In the study of discrete-time signals and systems, concepts from linear algebra often provide additional insight. When it comes to LTI systems, a certain area of linear algebra is particularly helpful: eigenanalysis.
Eigenvectors and eigenvalues
Given a square matrix (one that has the same number of rows as columns) $A$, a vector $v$ is an eigenvector with corresponding scaler eigenvalue $\lambda$ if: $Av=\lambda v$There is a geometric interpretation to this eigenanalysis of the matrix $A$. Multiplying a matrix by one of its eigenvectors produces simply a scaled version of that same eigenvector (scaled by a factor of $\lambda$), so a matrix multiplication of an eigenvector does not change its orientation, only its strength.Consider this example in two dimensions, a square matrix $A$: $A=\begin{bmatrix}3&1 \\ 1&3\end{bmatrix}$ and the vector $v$:$v=\begin{bmatrix}1 \\-1\end{bmatrix}$ Note what happens when we multiply the matrix $A$ by the vector $v$:$\begin{align*} Av&=\begin{bmatrix}3&1 \\ 1&3 \end{bmatrix}\begin{bmatrix}1 \\ -1\end{bmatrix}\\&=\begin{bmatrix}(3-1) \\ (1-3)\end{bmatrix}\\&=\begin{bmatrix}2 \\ -2\end{bmatrix}\\&=2\begin{bmatrix}1 \\ -1\end{bmatrix}\\&=2v \end{align*}$So running the vector $v$ through the matrix $A$ simply scales the vector by 2.
Eigendecomposition: handling multiple eigenvectors and eigenvalues
So we have seen what an eigvenvectors and eigenvalues are for square matrices.

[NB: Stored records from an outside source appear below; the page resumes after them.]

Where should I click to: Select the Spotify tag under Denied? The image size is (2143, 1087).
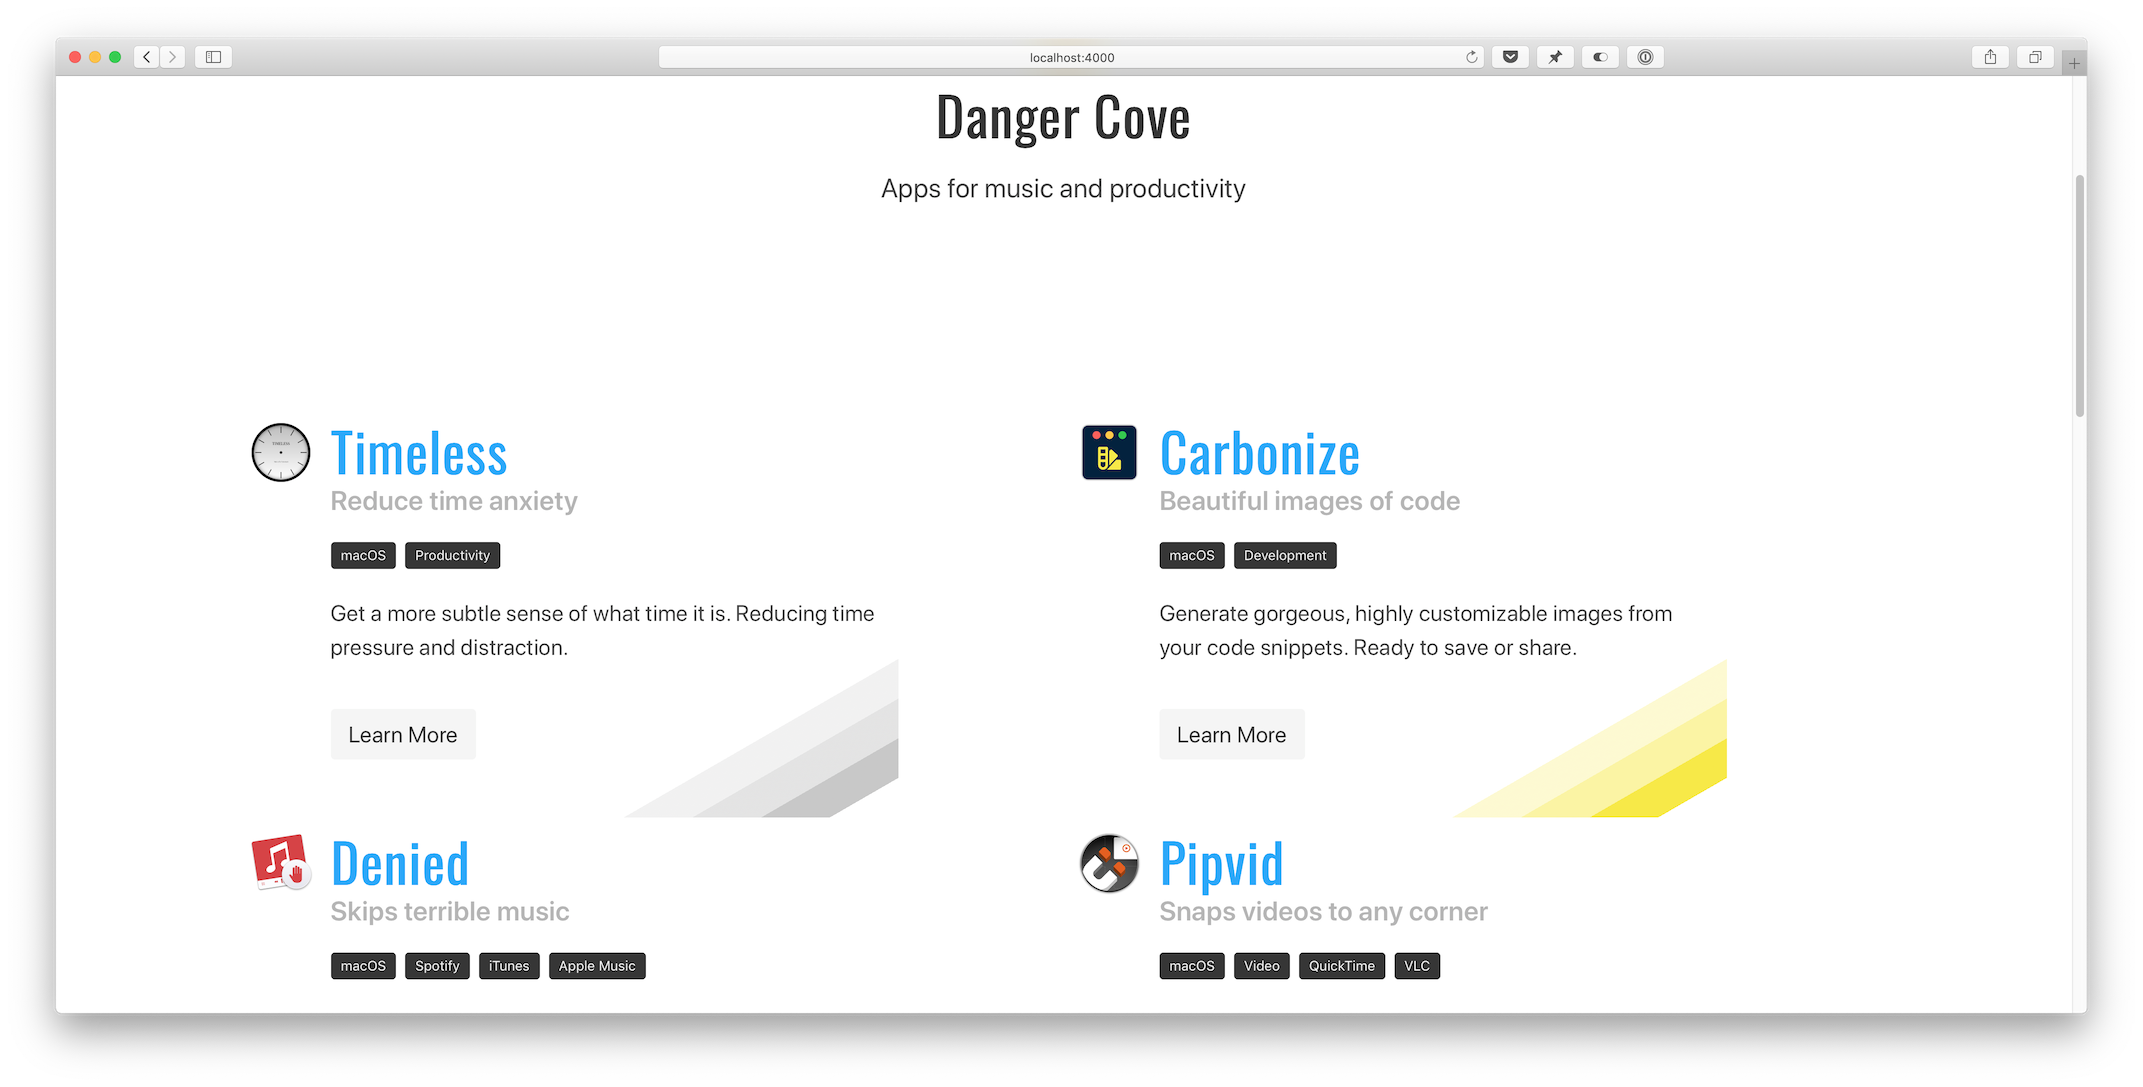tap(437, 966)
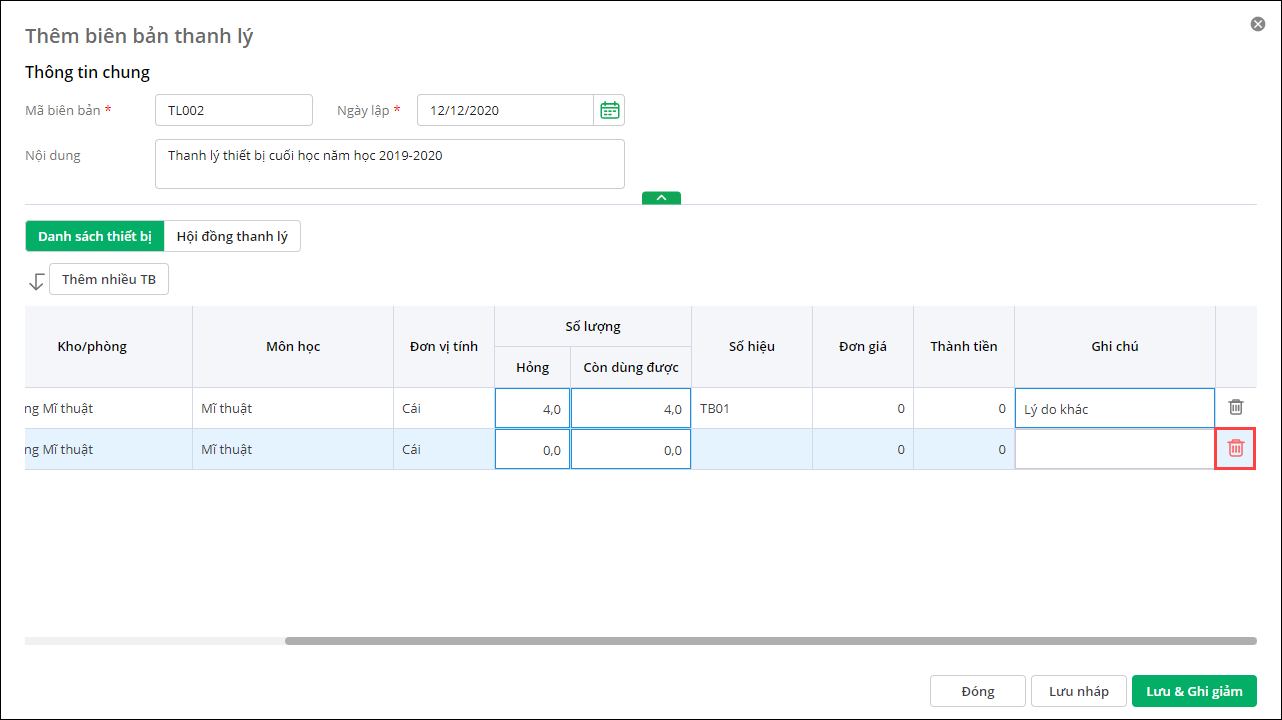1282x720 pixels.
Task: Close dialog using the X icon
Action: (1258, 24)

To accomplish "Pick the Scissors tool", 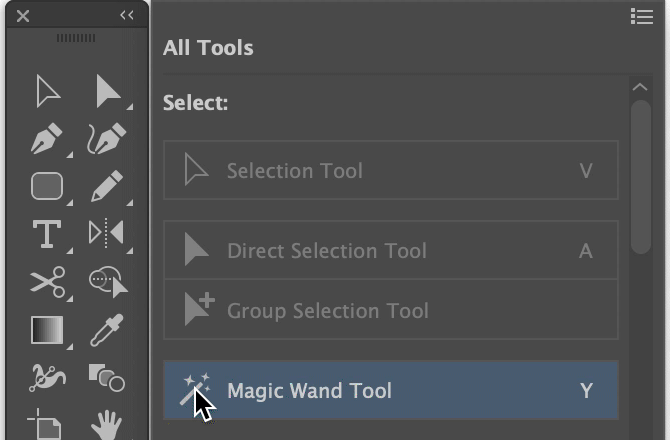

Now, an $N\times N$ matrix will have $N$ eigenvectors (not necessarily distinct), each with its own eigenvalue. We can put all of these vectors and values into their own matrices. Suppose the eigenvectors of the matrix are $\{v_m\}_{m=0}^{N-1}$ and the values are $\{\lambda_m\}_{m=0}^{N-1}$. Then we can organize all of them like this: $V= \begin{bmatrix}v_0 | v_1 | \cdots | v_{N-1} \end{bmatrix}$$\Lambda = \begin{bmatrix}\lambda_0 \\&\lambda_1 \\&&\ddots \\&&&\lambda_{N-1} \end{bmatrix} $With those vectors and values collected like that, we can express the eigenvector/value property $Av=\lambda v$ for all of the eigenvectors and eigvenvalues of the matrix $A$ at once: $AV=V\Lambda$
Diagonalization
Now, if the square matrix $V$ is invertible (which will be the case if the columns of $A$ are linearly independent, which of course will happen if the vectors happen to form a basis), then we can do some special things with it.Recall the eigendecomposition relationship: $AV=V\Lambda$If $V$ is invertible, then we can multiply each side of the equation by $V^{-1}$: $V^{-1}AV=V^{-1}V\Lambda=I\Lambda=\Lambda$So $V^{-1}AV=\Lambda$. Because multiplying $A$ by $V$ on one side and $V^{-1}$ on the other produces a diagonal matrix, we say that the matrix $V$ diagonalizes $A$. If we multiply the eigendecomposition matrix the other way, we will have that $A=V\Lambda V^{-1}$. One of the reasons (more of which we'll see later) why we consider this diagonalization of $A$ is that it is easier to matrix multiply with diagonal matrices than full ones.